Фаэтон показался через несколько минут, никто не успел испугаться; лошади шли усталой рысью, было видно, как мягко покачивается на тонких рессорах коляска фаэтона; на облучке рядом с извозчиком сидел солдат с ружьем, и в фаэтоне на узком деревянном сиденье, спиной к извозчику, свесив на ступеньку белый от пыли сапог, — тоже солдат с ружьем, а кассир, наверное, откинулся в глубину фаэтона, и его не было видно.

От поворота до того места, где они стояли, фаэтон шел несколько секунд, и все это время они смеялись, глядя на фаэтон, и он под смех громко по-грузински предупреждал Бачуа, что, если после первого взрыва лошади остановятся, вторую бомбу бросать не надо, и еще что-то говорил для всех, громко, смеясь вместе со всеми, и когда фаэтон проезжал мимо, солдат, сидящий спиной к извозчику, смотрел на них и улыбался, и когда уже вдогонку фаэтону полетела бомба, солдат все еще улыбался. Потом лицо его исчезло в дыму.

Фаэтон не остановился, но от взрыва или оттого, что шарахнулись лошади, круто накренился и так, на двух колесах, проехал, вываливая на дорогу оглушенных солдат и извозчика, а кассир остался в фаэтоне, и когда бросившийся наперерез лошадям Бачуа остановил фаэтон, кассир забился еще глубже, подняв на сиденье ноги и прикрывая коленями лицо. У солдат отобрали ружья прежде, чем они очнулись, а потом, пятясь, не веря, что их отпускают жить, солдаты растерянно убегали за поворот, вверх по дороге. А извозчик сразу вскочил на ноги и побежал к городу и, не оборачиваясь, визгливо кричал, чтоб не стреляли.
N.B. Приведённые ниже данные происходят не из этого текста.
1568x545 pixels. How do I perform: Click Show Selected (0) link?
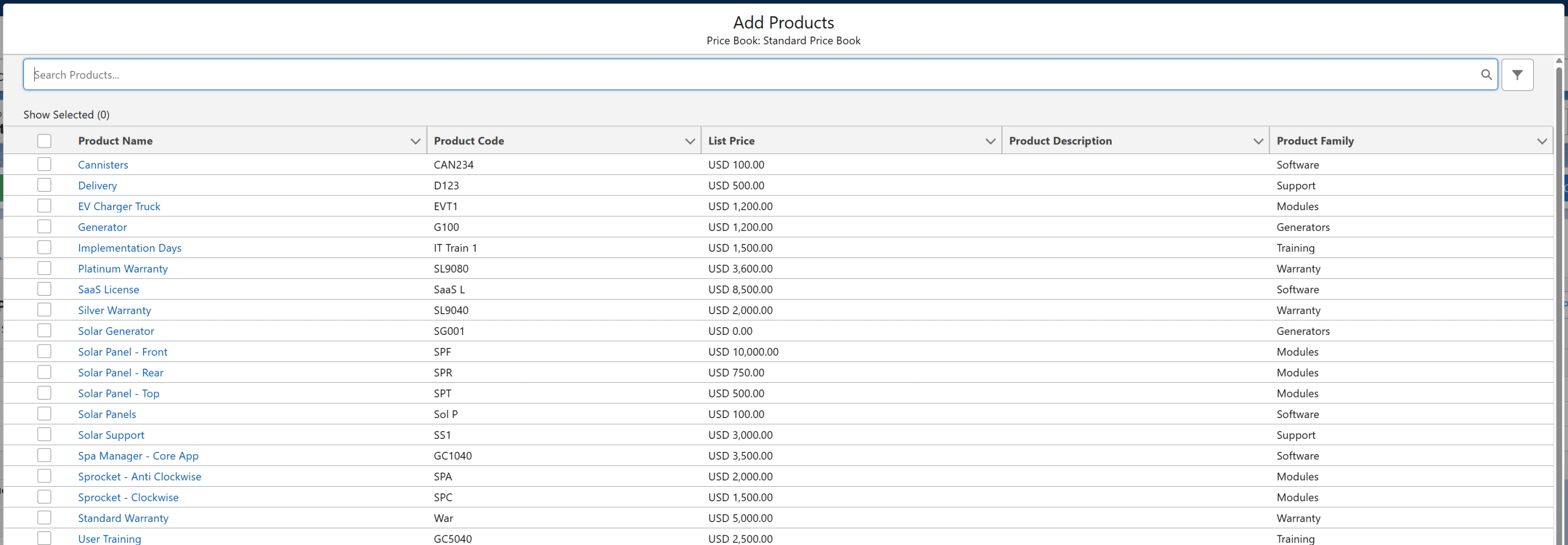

Кассира выволакивали силой — он упирался, кусался, закрывал глаза, кричал, что ничего не видел и никого не запомнит, у него достали из кобуры на поясе наган и, подхватив под мышки, отнесли и положили на край дороги, над склоном, и он тут же, лихорадочно отталкиваясь руками и ногами, стал катиться до склону вниз, в Ботанический сад, и исчез в кустах. Денег оказалось восемь тысяч.

В ту ночь ему захотелось побыть рядом с сестрами. Они жили у тети Лизы. После побега из Метехи он приходил к ним редко, по ночам, и будил только Джаваир. Потом перелезали через забор, отделявший двор от соседского сада, иногда до утра просиживали на единственной скамейке под дубом, который черной тенью покрывал весь сад.
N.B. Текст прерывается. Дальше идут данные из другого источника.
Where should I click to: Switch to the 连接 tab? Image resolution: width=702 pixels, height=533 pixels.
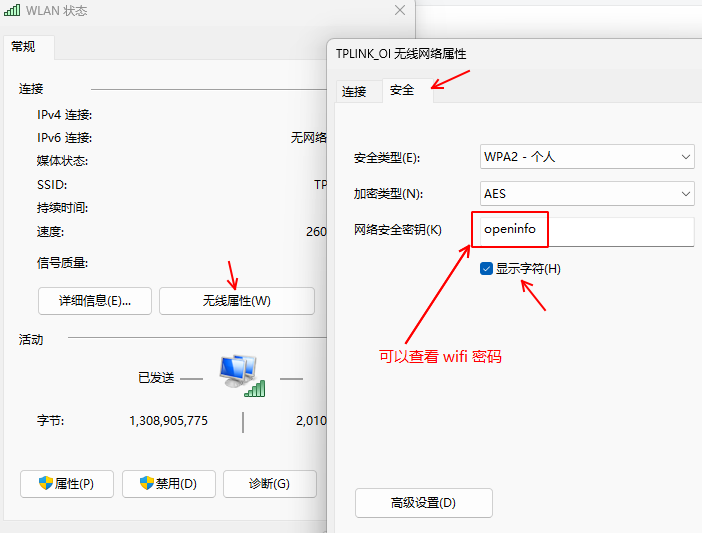[x=355, y=91]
В ту ночь ему впервые было одиноко, и он с удивлением ощущал тоску. Джаваир не разбудил. Прошел мимо дома, перелез через забор, нашел скамейку под дубом, долго сидел, глядя на тихое матовое свечение веранды в глубине сада. Джаваир рассказывала, что владелец сада, немец Рамм, по ночам на веранде что-то изобретает. Он представил: горит на веранде лампа, полыхают со стен золотые корешки книг, сидит в кресле человек, все вокруг него замерло, пусто, неподвижно, а человек изобретает — сам наполняет себя до отказа мыслями и чувствами, и не остается места для тоски.

Он вспомнил, как все это время напрягался душой, как впервые сомневался в удаче, как с того самого момента, когда показался на дороге фаэтон, и все время, что фаэтон приближался, а он, громко смеясь, отдавал последние приказания, как в это время мысленно просил мать помочь и успел еще подумать — перед тем самым мигом, как бросить бомбу, — успел подумать, что мать осудит и не поймет, для чего надо бросить эту проклятую бомбу, и все-таки мать ему помогла — никто не погиб, и даже лошади не погибли.
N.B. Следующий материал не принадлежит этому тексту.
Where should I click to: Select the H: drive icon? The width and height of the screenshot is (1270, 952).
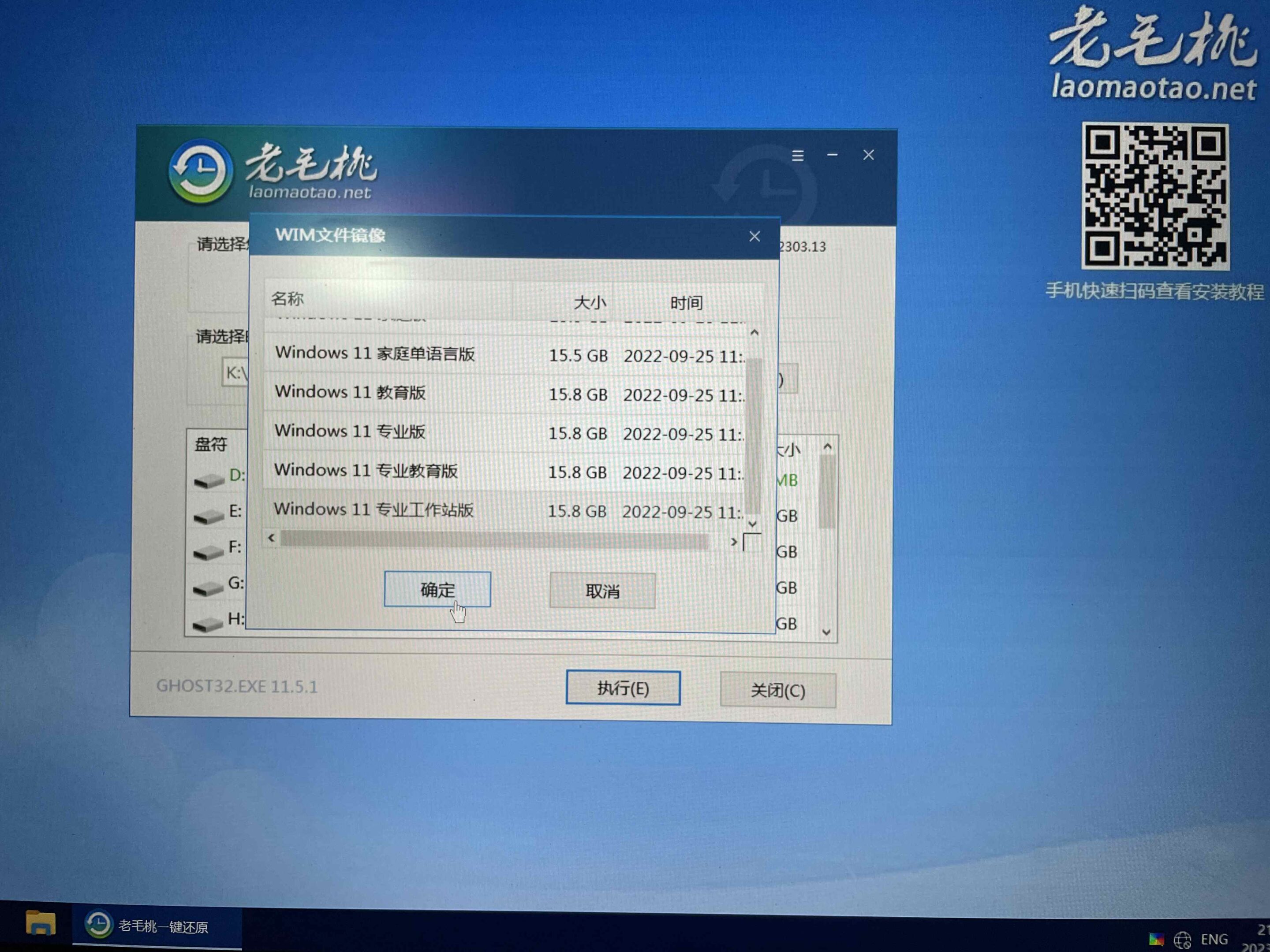coord(208,623)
Он не заметил, как открылась дверь веранды, и увидел высокого человека в накинутом на плечи пальто, когда тот уже быстро сходил по заскрипевшим ступенькам и направился в сторону сада. В руках у него был керосиновый фонарь «летучая мышь». Подойдя к скамейке под дубом, человек поднял фонарь к своему лицу, подержал его, освещая светлые серые глаза и разбросанные по лбу седые волосы, и сказал:

— Если вы обдумываете план ограбления этого дома, могу помочь: знаю все подвалы и чердаки, дом строился по моим чертежам и под моим непосредственным руководством. Моя фамилия — Рамм. С кем имею честь?

Он не понял, о чем его спрашивают, но подумал, что если Рамм назвал себя, то и он должен назвать себя, иначе неудобно, и сказал, что его зовут Семен. Рамм молчал, видно, ждал, что он скажет о себе еще, и он сказал неожиданно для себя: когда жива была мать, его называли Сенько, а после того, как мать умерла, сразу стали, называть Семеном, и так он узнал, что его зовут Семен.